[Start of Attachment]

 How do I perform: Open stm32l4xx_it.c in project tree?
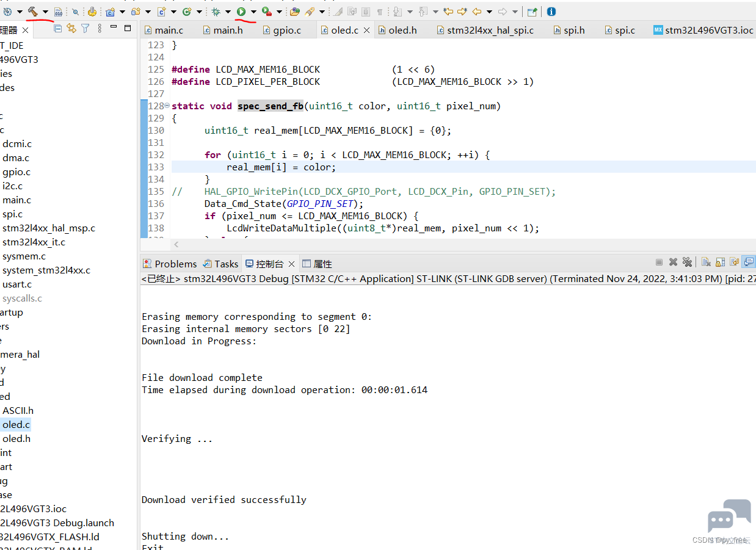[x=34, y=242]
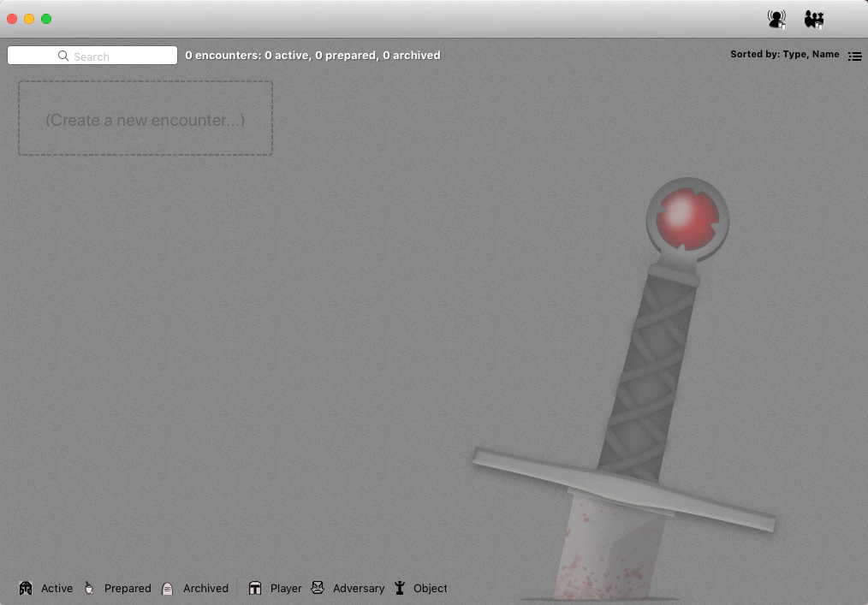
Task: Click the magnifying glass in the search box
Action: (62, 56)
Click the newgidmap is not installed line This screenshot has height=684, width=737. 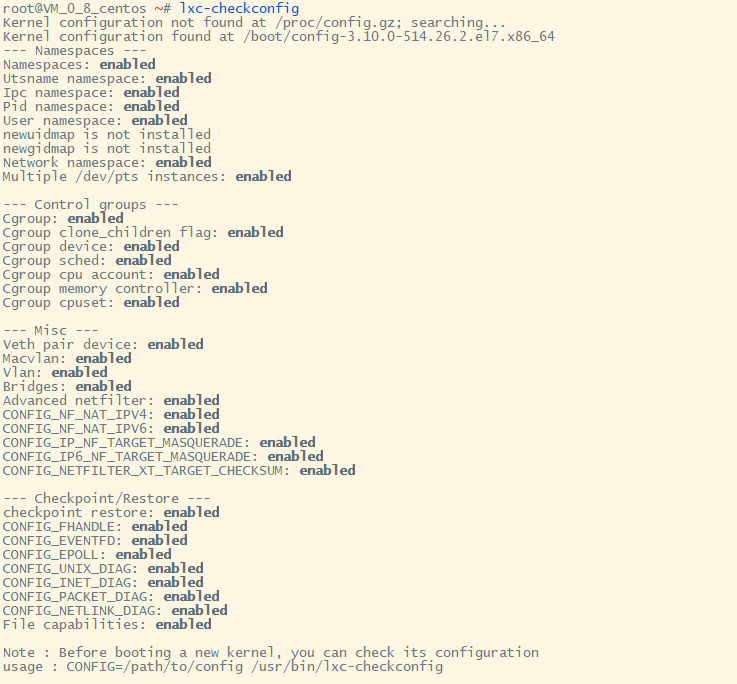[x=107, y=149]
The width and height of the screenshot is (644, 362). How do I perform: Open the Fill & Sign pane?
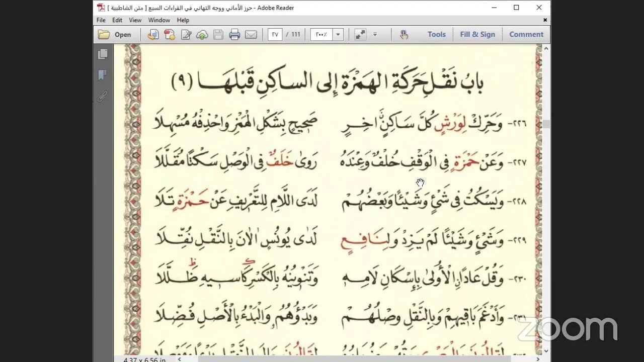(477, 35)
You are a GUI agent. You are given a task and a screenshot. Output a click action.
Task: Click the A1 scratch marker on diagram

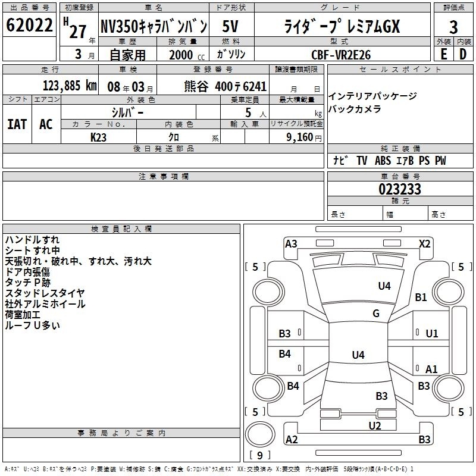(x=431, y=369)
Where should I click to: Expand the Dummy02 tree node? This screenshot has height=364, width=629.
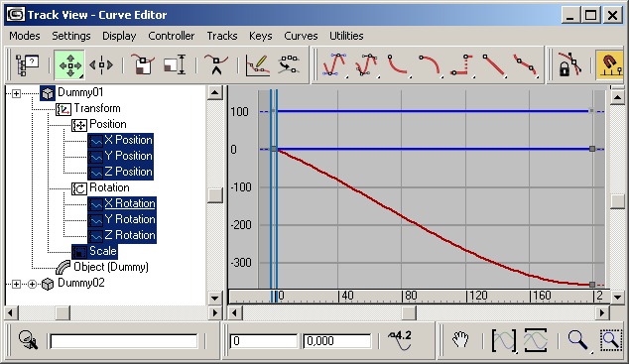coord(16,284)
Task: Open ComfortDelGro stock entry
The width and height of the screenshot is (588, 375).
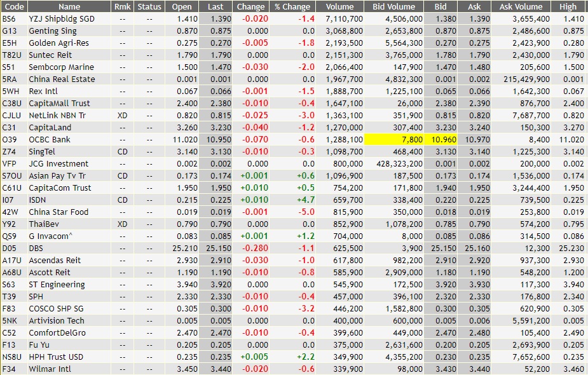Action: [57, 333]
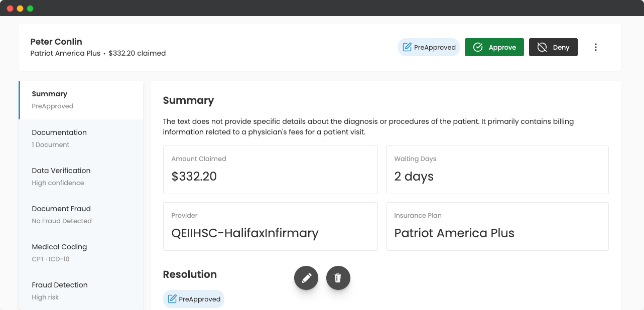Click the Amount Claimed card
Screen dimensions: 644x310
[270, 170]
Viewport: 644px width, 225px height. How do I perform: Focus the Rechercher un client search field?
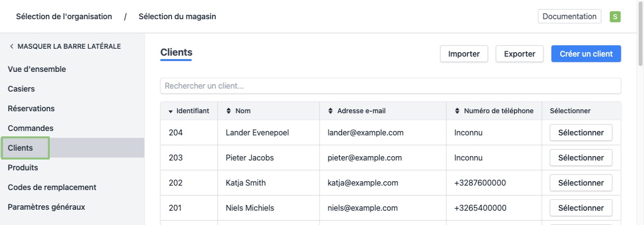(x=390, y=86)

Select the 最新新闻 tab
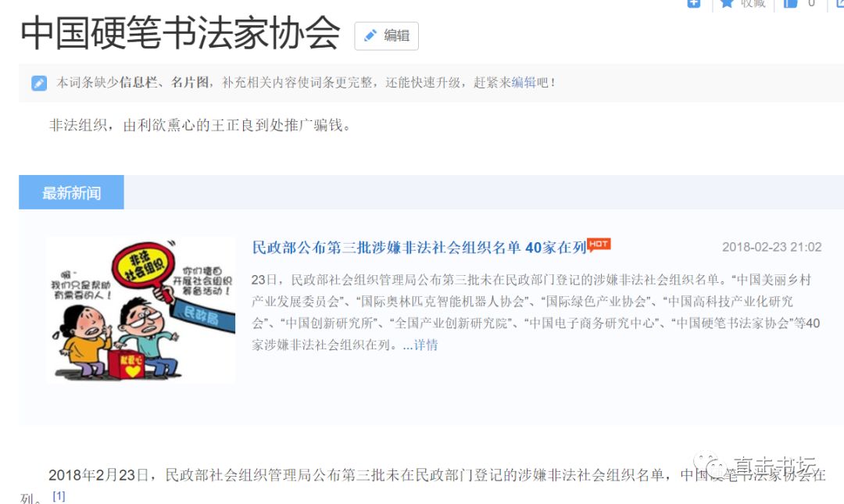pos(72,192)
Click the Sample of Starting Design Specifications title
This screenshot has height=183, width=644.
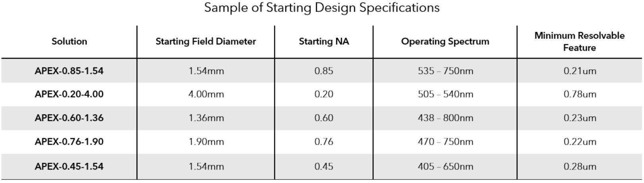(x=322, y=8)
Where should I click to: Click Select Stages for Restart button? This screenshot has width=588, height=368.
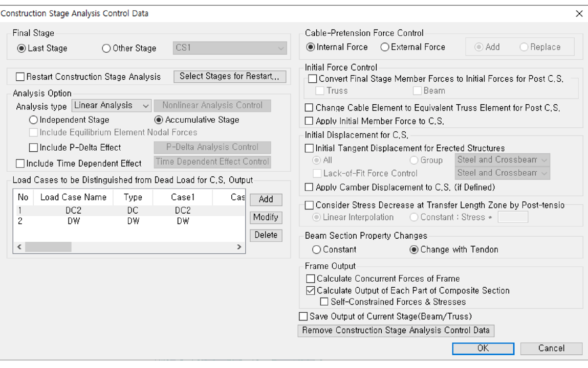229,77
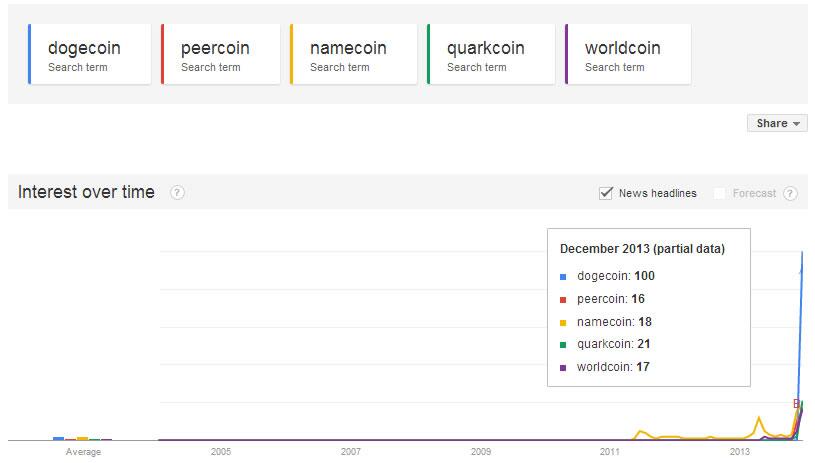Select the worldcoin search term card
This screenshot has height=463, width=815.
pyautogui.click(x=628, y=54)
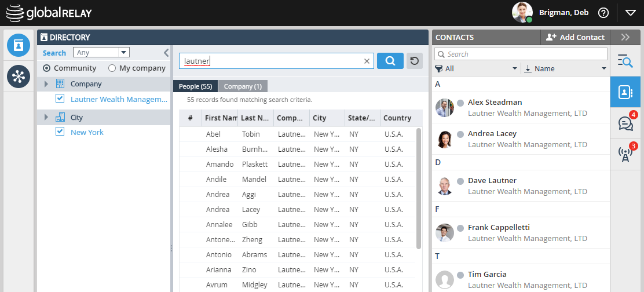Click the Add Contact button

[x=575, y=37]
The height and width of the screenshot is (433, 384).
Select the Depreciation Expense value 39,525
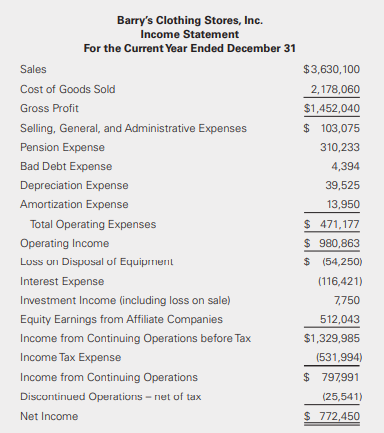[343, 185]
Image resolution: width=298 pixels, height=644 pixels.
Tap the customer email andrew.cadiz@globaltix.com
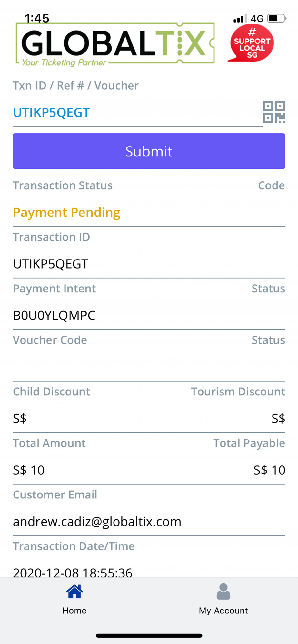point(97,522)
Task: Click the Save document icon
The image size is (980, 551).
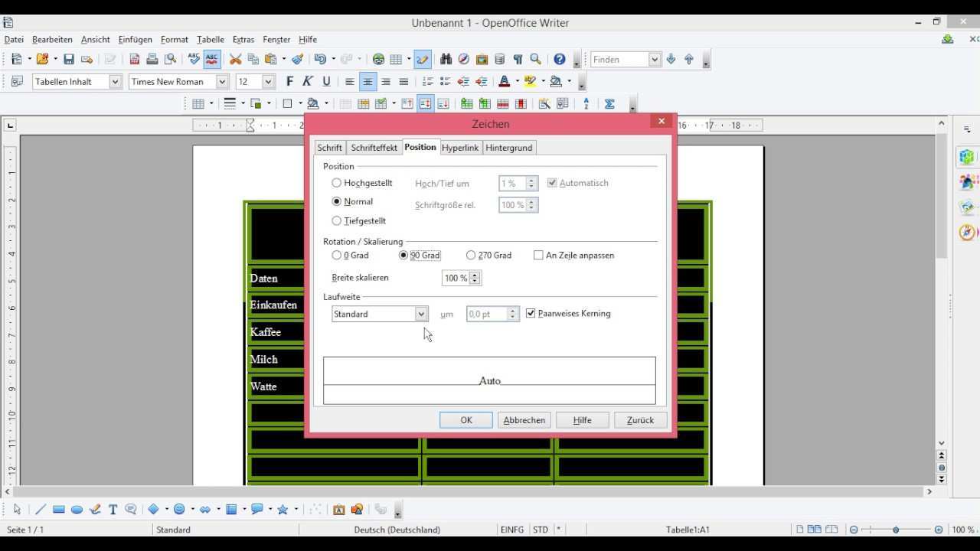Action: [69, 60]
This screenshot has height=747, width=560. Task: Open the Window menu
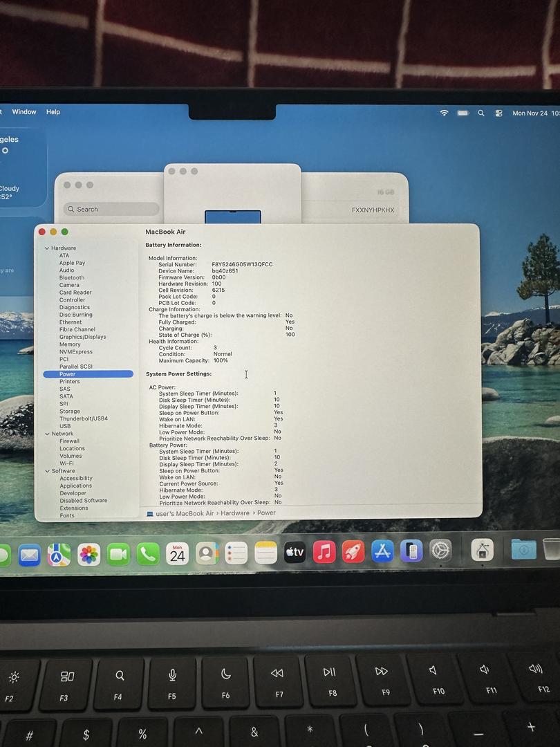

[End of Attachment]

- **Directions**
In the records above, locate the line containing "This screenshot has height=183, width=644.", then copy exactly that line and every line after it through the end, omitting pictures.

- **Task answer**
This screenshot has height=183, width=644.
(x=322, y=8)
Where should I click to: Click Select Stages for Restart button? This screenshot has width=588, height=368.
229,77
Select the worldcoin search term card
This screenshot has height=463, width=815.
pyautogui.click(x=628, y=54)
Click the Add Contact button

[x=575, y=37]
The height and width of the screenshot is (433, 384).
Select the Depreciation Expense value 39,525
[343, 185]
Image resolution: width=298 pixels, height=644 pixels.
Tap the customer email andrew.cadiz@globaltix.com
point(97,522)
Task: Click the Save document icon
The image size is (980, 551).
Action: [69, 60]
This screenshot has height=747, width=560. Task: Open the Window menu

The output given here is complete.